→ **YOUR ASSIGNMENT**
Could you return all of the entries word for word, minus any pictures?

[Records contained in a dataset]
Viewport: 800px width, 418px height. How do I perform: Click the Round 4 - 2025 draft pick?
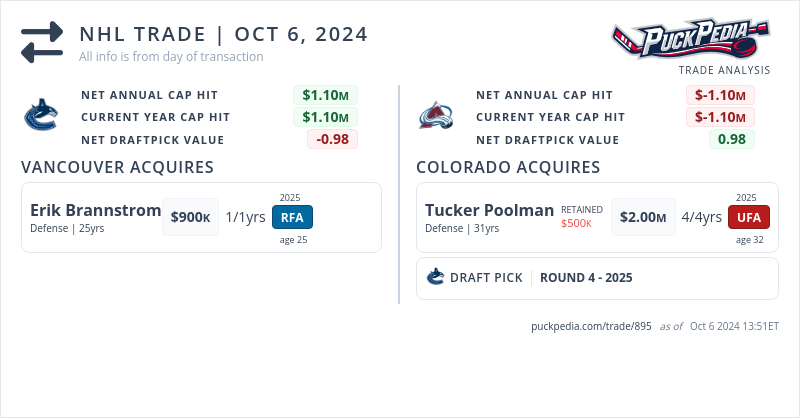[585, 277]
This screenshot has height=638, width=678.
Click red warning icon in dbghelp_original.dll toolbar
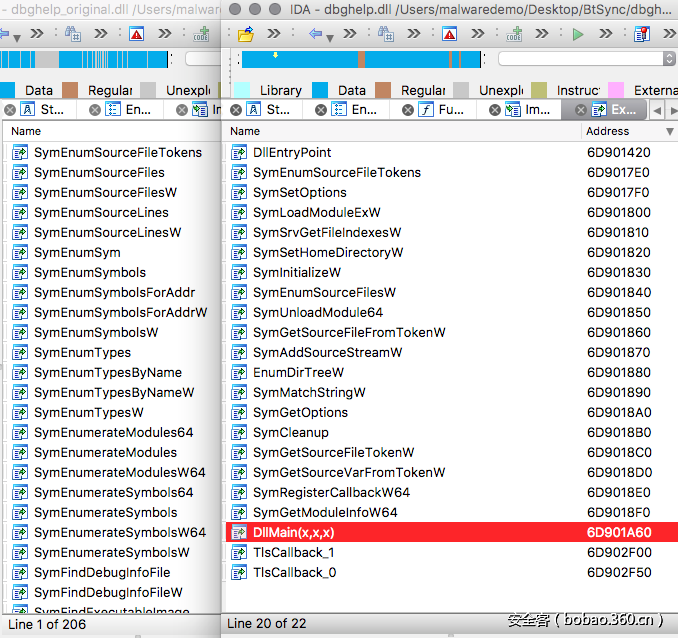[136, 33]
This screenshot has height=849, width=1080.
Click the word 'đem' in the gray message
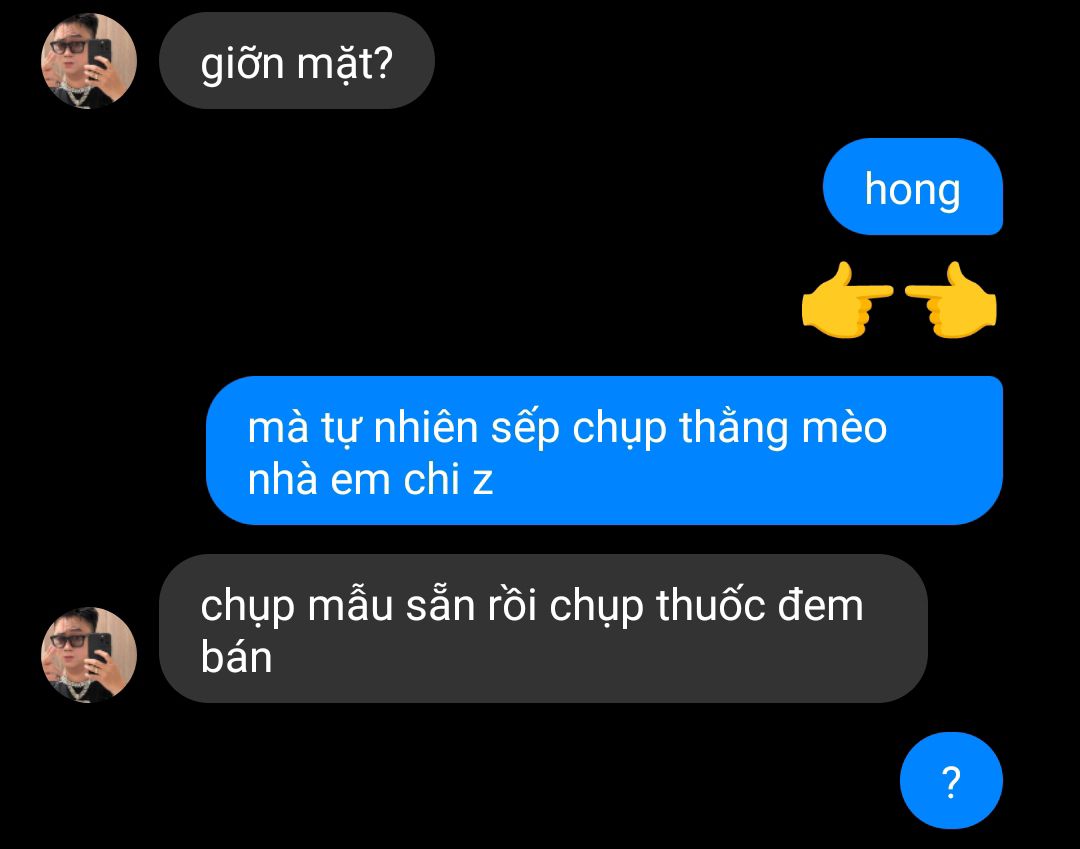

→ **FINISHED EXERCISE**
Viewport: 800px width, 418px height. How do I perform: Click the Round 4 - 2025 draft pick?
[585, 277]
This screenshot has height=638, width=678.
Click red warning icon in dbghelp_original.dll toolbar
[136, 33]
This screenshot has height=849, width=1080.
Click the word 'đem' in the gray message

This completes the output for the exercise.